NIH: Report all adverse events in gene studies
New guidelines follow death of study participant
Under new proposed guidelines from the federal government, research investigators would have to report all adverse events that occur during studies involving gene therapy. Currently, scientists are required to report only those adverse events that are unexpected or related to the experimental strategy.
Federal authorities announced the proposed guidelines in a November 1999 statement by the National Institutes of Health’s Office of Recom binant DNA Activities (ORDA).
The new reporting guidelines were proposed in the wake of the death of a gene therapy study participant at the University of Pennsylvania in September 1999 — the first death directly linked to an experimental gene therapy procedure.

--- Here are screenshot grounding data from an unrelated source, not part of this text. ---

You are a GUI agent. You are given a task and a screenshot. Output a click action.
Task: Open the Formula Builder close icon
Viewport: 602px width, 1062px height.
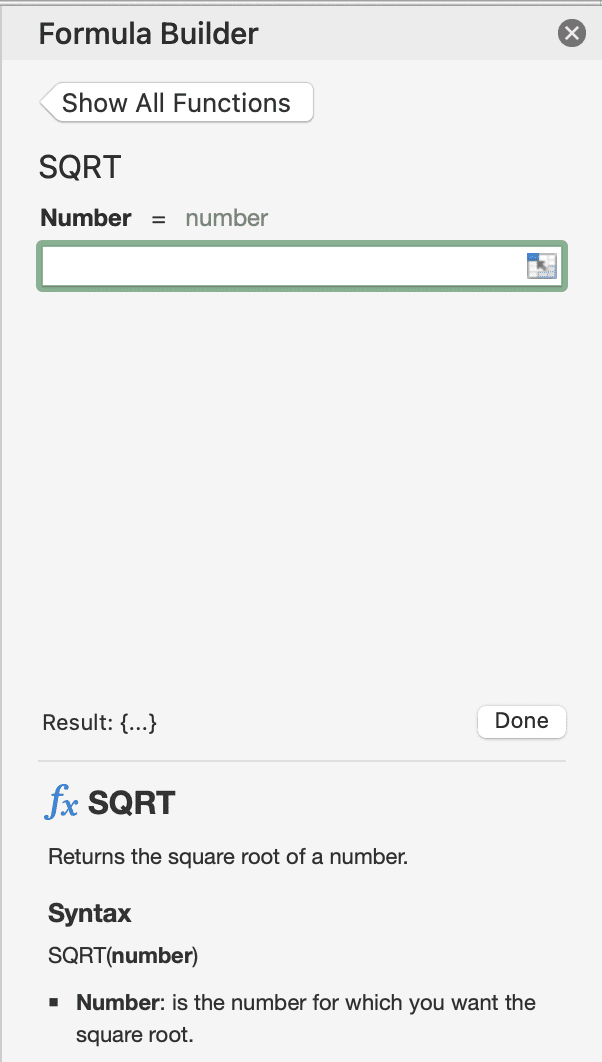571,33
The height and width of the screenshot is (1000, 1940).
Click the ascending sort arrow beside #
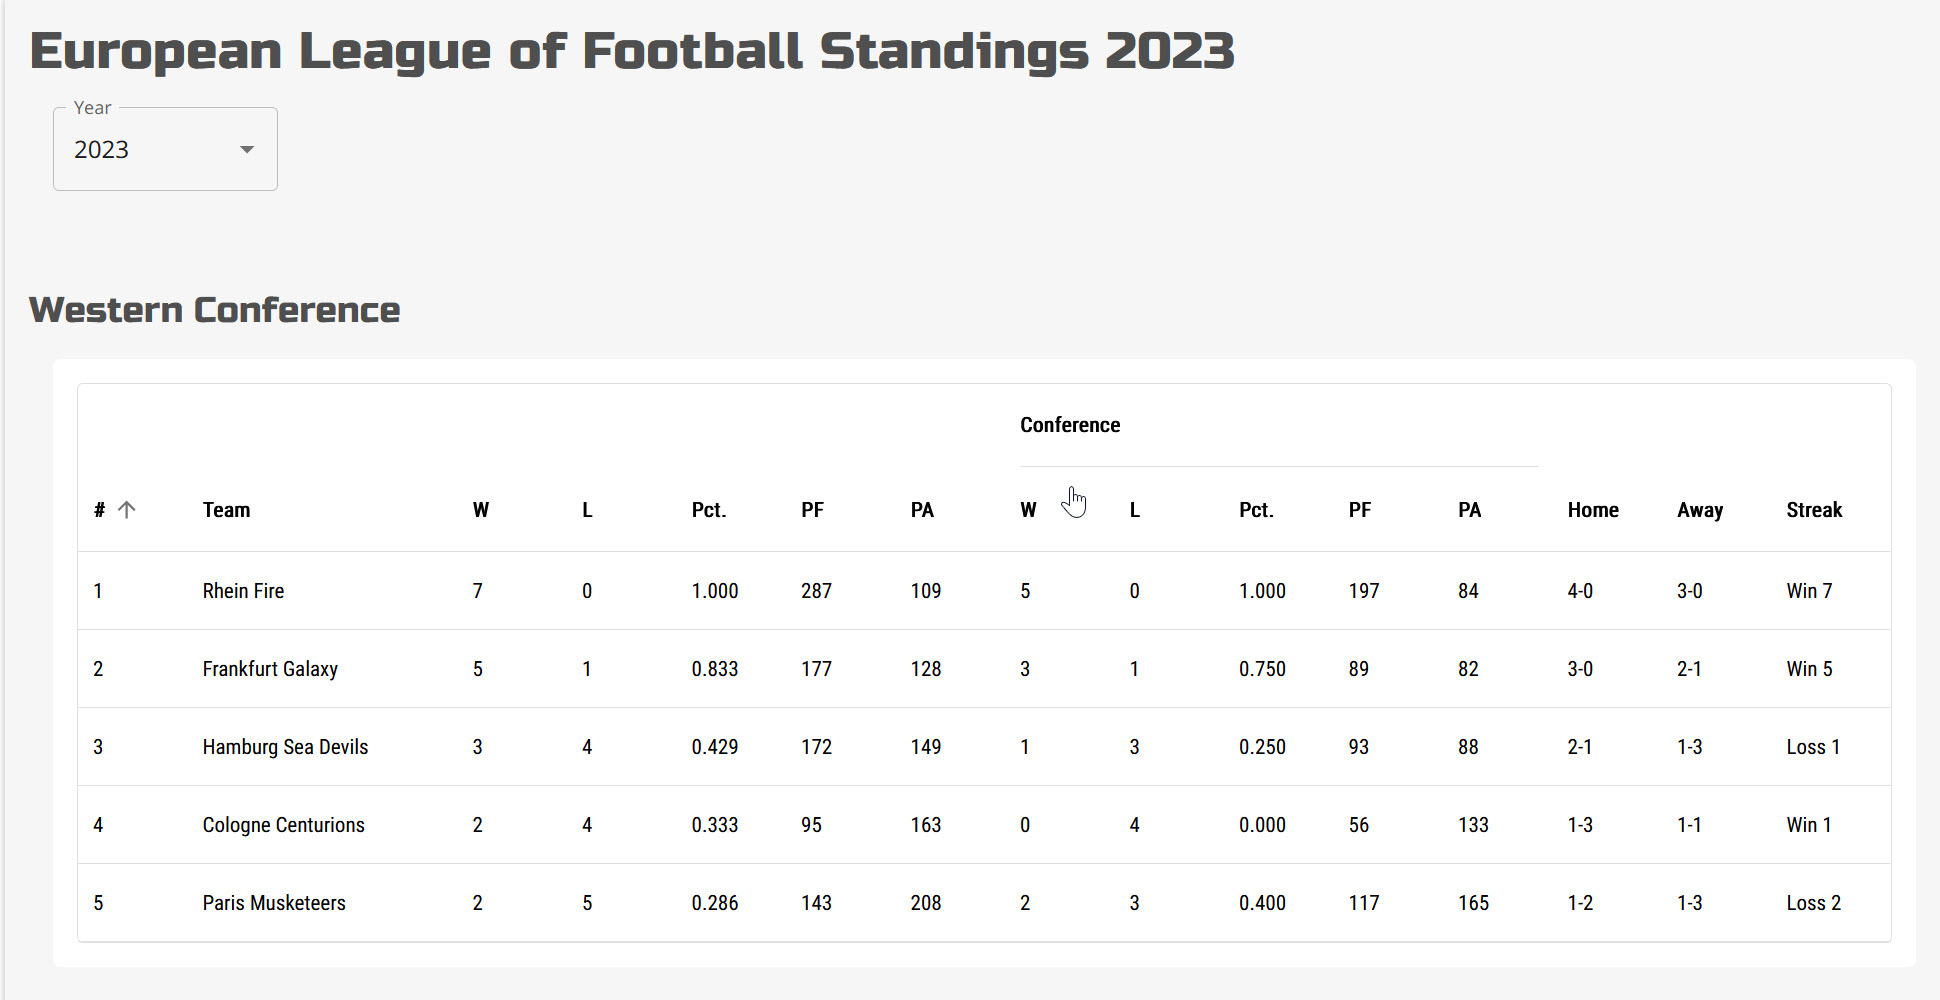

The proposed changes were published in a notice in the Nov. 22, 1999, issue of the Federal Register, and ORDA’s 15-member Recombinant DNA Advisory Committee (RAC) began considering the proposed changes at its mid-December meeting last year.
The new regulations also require that adverse events be reported within 15 calendar days of the occurrence.
A significant change to existing NIH policy is the stipulation that the adverse event reports will be considered public information unless NIH/ ORDA permits an exception.
According to the notice in the Federal Register, "some investigators and sponsors have begun to designate human gene transfer protocols or serious adverse events confidential, thereby precluding RAC review."
The proposed guidelines clarify that all adverse events should be immediately reported to ORDA, which is to immediately notify the RAC. The RAC, by definition, conducts its business in the public domain.
Investigator compliance in question
The Associated Press reported in December that the U.S. Food and Drug Administration investigation into the death of a participant in a gene therapy study at the University of Pennsyl vania revealed the investigators may not have complied with all NIH safety rules and did not promptly report problems with the study protocol as current guidelines require.
Jesse Gelsinger, an 18-year-old Arizona man, died days after being injected with a drug containing genetically altered adenovirus during a research study. Gelsinger had suffered since birth from a genetic disorder known as ornithine transcarbanylase deficiency, which weakened his body’s ability to excrete ammonia.
The injection of the study drug was supposed to deliver genes to the malfunctioning liver cells that would repair the disorder. Instead, a severe immune reaction rapidly destroyed Gelsinger’s lungs. Media reports following Gelsinger’s death listed other deaths that had occurred during gene therapy experiments but had not been made public for confidentiality reasons.
The proposed guidelines are under consideration by the RAC and another advisory panel, both of which will make recommendations to NIH. The NIH director will decide whether the recommended changes will be made to the NIH guidelines.